To begin, remove the cell culture medium from the human-derived interneuron precursors and carefully rinse with DPBS without calcium and magnesium. Add 400 microliters of the cell detachment solution to each well of the six-well plate. Incubate for two to three minutes at 37 degrees Celsius in the incubator until the border of the cells starts to look shiny.
Then, add 600 microliters of fresh N2 medium to each well of the six-well plate to stop the cell detachment solution and mechanically detach the cells using a pipette to obtain a single-cell suspension. Transfer the cell suspension to a plastic tube and centrifuge at 180 G for four minutes at room temperature. Discard the supernatant using a vacuum system and resuspend the pellet in the transplantation medium.
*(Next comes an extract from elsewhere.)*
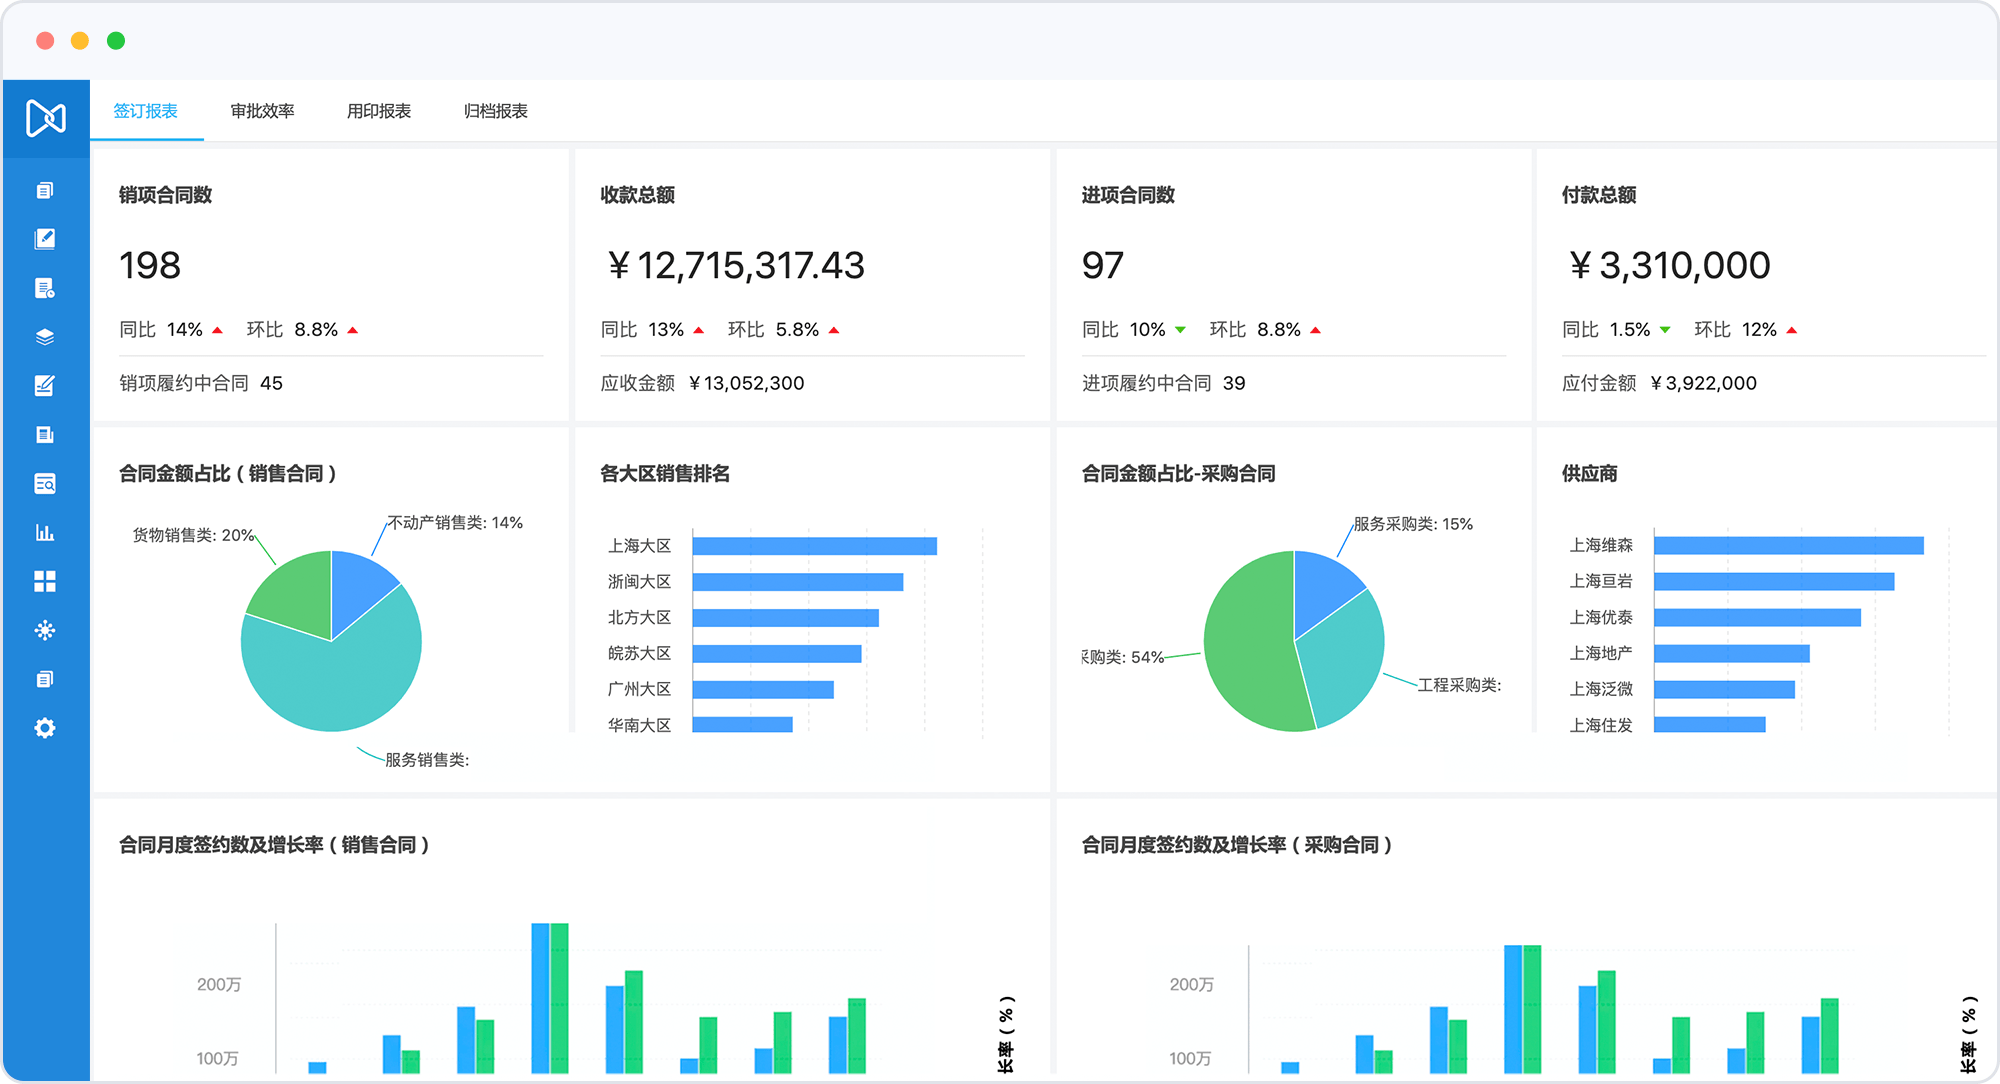The height and width of the screenshot is (1084, 2000).
Task: Open the document search sidebar icon
Action: click(45, 484)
Count the total cells in the suspension using a counting chamber and a tally counter, and adjust the volume to a final concentration of 100, 000 cells per microliter. Keep the cell suspension in a closed tube on ice until transplantation for a maximum of four hours. Immediately after anesthesia, place the pup onto a wet tissue on the surface of wet ice for three minutes until the upper limbs become whitish.
Resuspend the cells carefully with the pipette and load the syringe with the cell suspension. Position the pup by placing it on the stereotaxic frame and using the ear bars in the opposite direction. Next, clean the surface of the skin using a soft tissue soaked in ethanol.
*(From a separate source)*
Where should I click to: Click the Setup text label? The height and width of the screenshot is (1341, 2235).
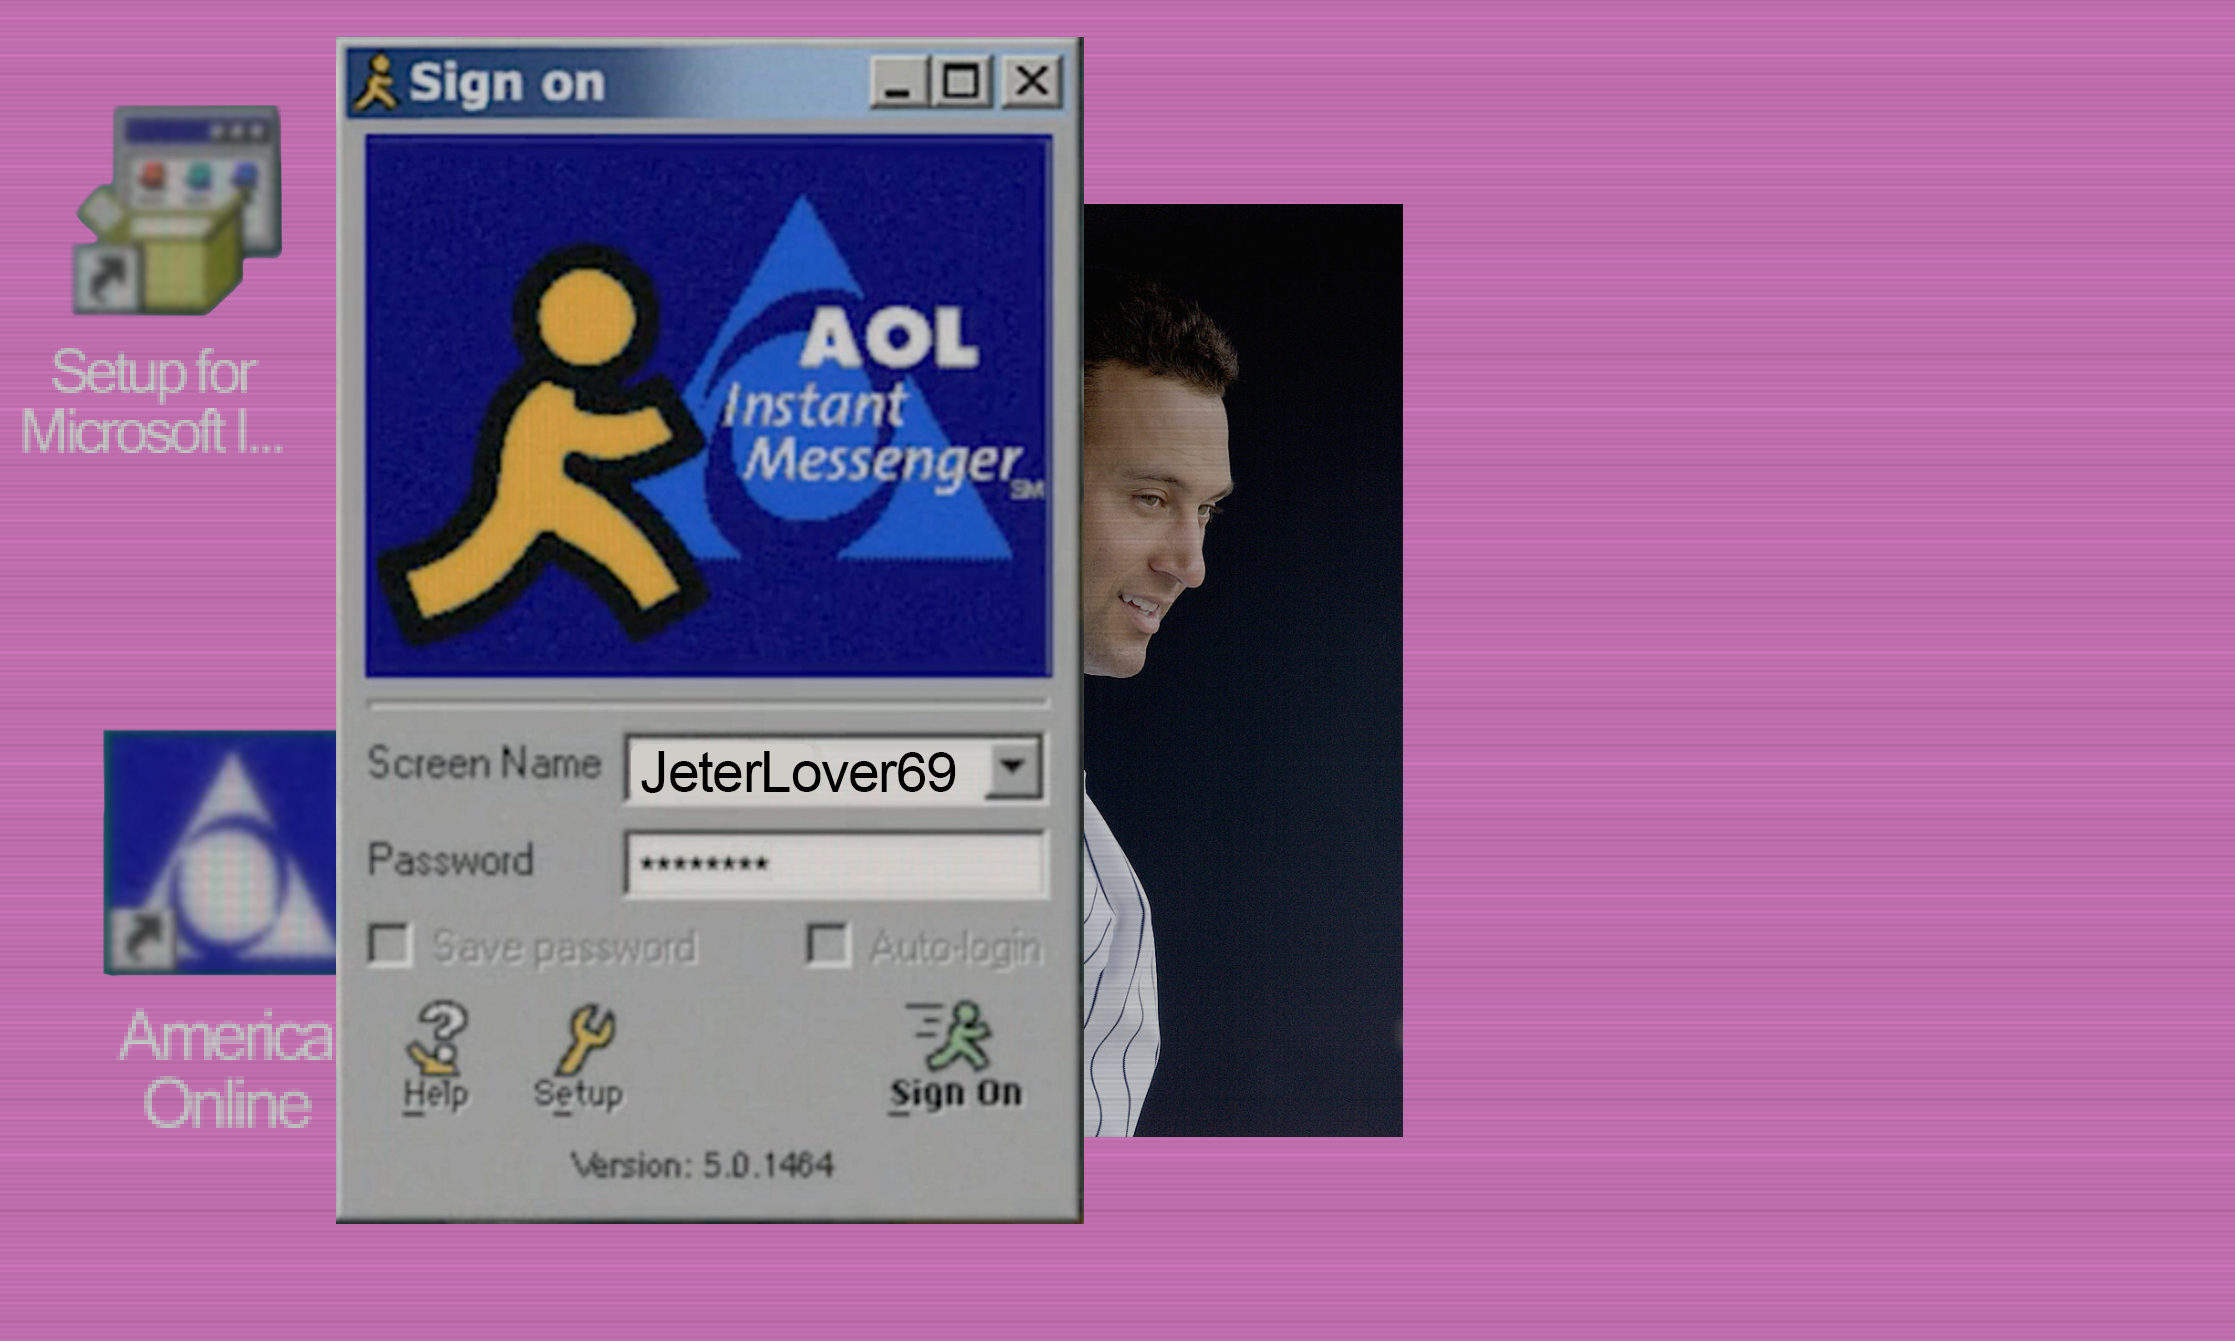(x=578, y=1094)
Identify lambda and set the coordinates to zero on the digital display console of the stereotaxic instrument. After relocating the Hamilton syringe to the desired coordinates, use a 90-degree bent insulin needle to penetrate the skull, creating a tiny hole. Then, bring the Hamilton syringe down until the needle crosses the skull and zero the dorsoventral coordinate.
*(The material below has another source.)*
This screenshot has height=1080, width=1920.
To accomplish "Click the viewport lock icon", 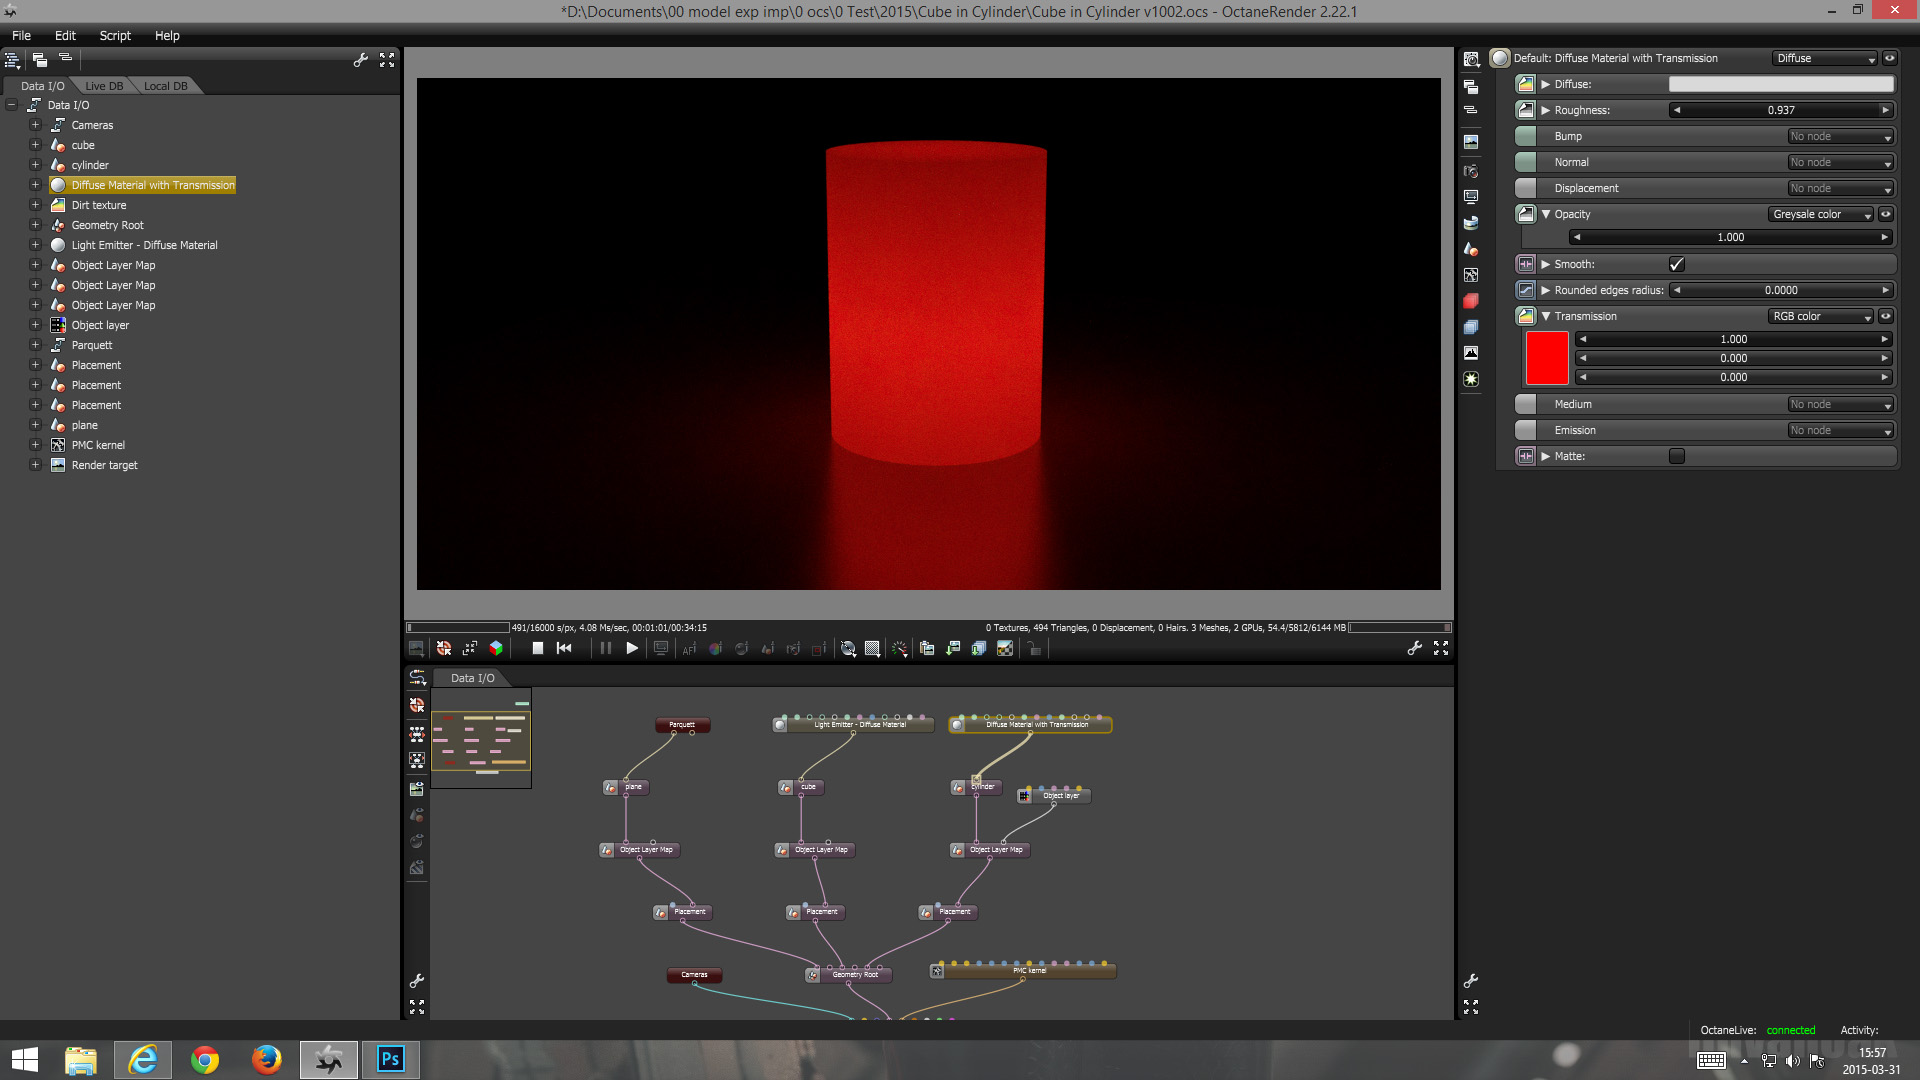I will click(1035, 649).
Lower the needle until the desired dorsoventral coordinates are achieved. Retract the needle slowly once the stem cells have been injected. End the procedure by warming up the pup with the hands until it starts moving before giving it back to the mother.
No immune reaction or local inflammation against the transplanted cells was found either at postnatal day 14 or two months post transplantation, as assessed by the absence of reactive microglia identified using Iba1, CD68 and galectin-3. The extent of astrogliosis is determined by the glial fibrillary acidic protein and inflammatory cytokines, such as interleukin-1, and the absence of cytotoxic lymphocytes. In the Cntnap2 knock-out mice, the human stem cell-derived interneuron-like cells survived up to nine months post transplantation and were localized at the injection site.
Although, they were also dispersed across the ipsilateral and even the contralateral hippocampus, as observed in the wild-type mice. The protocol requires practice to ensure the minimal disruption and compression of the brain, as well as keeping a good balance between the speed of the procedure and the precision of the coordinates. This protocol is compatible with a range of techniques, such as connectivity studies or functional readouts like electrophysiology or behavioral studies, depending on your research, question of interest.